- **Objective**
Turn the entries into a numbered list, starting at the line that contains "Presse/Archiv (166, 456)" and ending at the line that contains "Ανοιχτή παρουσίαση βιωματικού", and leave out any blank lines.

- **Extracted data**
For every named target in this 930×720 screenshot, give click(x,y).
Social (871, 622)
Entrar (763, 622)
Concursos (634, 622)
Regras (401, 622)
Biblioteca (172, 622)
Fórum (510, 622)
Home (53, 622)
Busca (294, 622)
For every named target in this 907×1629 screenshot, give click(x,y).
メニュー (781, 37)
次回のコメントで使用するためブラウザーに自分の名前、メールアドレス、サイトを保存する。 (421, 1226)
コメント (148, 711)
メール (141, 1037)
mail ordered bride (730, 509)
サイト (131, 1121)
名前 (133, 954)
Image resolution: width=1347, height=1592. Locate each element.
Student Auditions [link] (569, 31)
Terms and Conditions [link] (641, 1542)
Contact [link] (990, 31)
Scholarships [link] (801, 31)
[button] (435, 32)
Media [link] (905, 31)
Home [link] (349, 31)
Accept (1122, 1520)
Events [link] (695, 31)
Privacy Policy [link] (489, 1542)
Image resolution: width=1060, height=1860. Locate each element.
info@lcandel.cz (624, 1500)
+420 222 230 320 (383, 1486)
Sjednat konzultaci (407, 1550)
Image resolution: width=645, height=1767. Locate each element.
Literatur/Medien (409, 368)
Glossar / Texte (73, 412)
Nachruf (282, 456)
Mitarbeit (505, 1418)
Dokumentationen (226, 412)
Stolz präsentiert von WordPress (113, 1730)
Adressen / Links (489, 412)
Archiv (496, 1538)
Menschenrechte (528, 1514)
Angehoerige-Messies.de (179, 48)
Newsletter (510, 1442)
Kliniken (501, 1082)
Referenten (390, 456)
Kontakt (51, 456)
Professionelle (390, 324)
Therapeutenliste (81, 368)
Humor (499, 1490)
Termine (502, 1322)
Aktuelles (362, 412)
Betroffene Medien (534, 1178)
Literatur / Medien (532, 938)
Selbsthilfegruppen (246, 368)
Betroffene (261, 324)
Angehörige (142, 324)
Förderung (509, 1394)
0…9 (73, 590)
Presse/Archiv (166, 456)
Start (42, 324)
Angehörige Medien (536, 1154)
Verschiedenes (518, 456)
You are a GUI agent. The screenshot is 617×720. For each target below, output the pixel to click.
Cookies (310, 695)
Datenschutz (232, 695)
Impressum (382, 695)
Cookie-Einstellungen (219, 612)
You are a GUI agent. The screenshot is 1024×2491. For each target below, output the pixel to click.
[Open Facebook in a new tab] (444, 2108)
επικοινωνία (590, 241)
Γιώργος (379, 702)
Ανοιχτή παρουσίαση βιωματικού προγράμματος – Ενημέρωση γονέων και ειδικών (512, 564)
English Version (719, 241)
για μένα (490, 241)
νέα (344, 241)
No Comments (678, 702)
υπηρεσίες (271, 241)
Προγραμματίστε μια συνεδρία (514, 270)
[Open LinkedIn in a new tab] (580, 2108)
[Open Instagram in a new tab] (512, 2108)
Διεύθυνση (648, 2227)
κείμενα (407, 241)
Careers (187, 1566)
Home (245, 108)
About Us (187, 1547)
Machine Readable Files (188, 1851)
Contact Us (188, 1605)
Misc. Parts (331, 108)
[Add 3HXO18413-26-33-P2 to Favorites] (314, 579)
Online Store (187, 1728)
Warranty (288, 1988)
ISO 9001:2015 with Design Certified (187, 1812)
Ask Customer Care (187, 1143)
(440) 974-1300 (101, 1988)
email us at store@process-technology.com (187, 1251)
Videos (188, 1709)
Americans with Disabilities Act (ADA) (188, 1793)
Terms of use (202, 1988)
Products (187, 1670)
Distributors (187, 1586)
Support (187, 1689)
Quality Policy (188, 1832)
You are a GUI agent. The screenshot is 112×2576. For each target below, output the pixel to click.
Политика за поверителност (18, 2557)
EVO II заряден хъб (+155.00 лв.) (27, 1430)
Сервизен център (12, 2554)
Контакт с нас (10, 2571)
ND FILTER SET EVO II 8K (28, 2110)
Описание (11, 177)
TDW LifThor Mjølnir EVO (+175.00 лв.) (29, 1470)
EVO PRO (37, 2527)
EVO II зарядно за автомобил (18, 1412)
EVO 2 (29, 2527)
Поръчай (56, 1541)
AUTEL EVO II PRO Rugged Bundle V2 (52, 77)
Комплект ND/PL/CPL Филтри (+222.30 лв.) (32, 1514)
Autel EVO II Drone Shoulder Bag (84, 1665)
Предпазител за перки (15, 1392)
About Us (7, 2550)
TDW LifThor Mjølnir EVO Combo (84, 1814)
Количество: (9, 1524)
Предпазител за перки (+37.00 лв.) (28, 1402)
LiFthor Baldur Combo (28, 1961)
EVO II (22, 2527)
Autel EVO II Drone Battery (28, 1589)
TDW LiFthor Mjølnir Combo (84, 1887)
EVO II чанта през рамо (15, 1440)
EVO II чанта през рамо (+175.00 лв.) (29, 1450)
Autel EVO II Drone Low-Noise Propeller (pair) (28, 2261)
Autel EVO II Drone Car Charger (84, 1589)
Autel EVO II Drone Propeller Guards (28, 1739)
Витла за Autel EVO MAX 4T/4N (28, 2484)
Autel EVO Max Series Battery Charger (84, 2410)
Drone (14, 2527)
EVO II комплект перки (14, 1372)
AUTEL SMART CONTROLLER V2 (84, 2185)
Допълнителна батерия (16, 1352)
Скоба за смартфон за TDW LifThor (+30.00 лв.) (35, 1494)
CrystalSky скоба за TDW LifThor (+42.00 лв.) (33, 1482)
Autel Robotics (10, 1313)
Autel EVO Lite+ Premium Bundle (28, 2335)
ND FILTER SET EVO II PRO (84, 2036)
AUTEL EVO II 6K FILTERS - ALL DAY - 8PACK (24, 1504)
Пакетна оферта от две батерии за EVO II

- **Exercise output**
1. Presse/Archiv (166, 456)
2. Start (42, 324)
3. Angehörige Medien (536, 1154)
4. Verschiedenes (518, 456)
5. You are a GUI agent. The screenshot is 617×720. For each target below, output the pixel to click.
6. Cookies (310, 695)
7. Datenschutz (232, 695)
8. Impressum (382, 695)
9. Cookie-Einstellungen (219, 612)
10. You are a GUI agent. The screenshot is 1024×2491. For each target below, output the pixel to click.
11. [Open Facebook in a new tab] (444, 2108)
12. επικοινωνία (590, 241)
13. Γιώργος (379, 702)
14. Ανοιχτή παρουσίαση βιωματικού προγράμματος – Ενημέρωση γονέων και ειδικών (512, 564)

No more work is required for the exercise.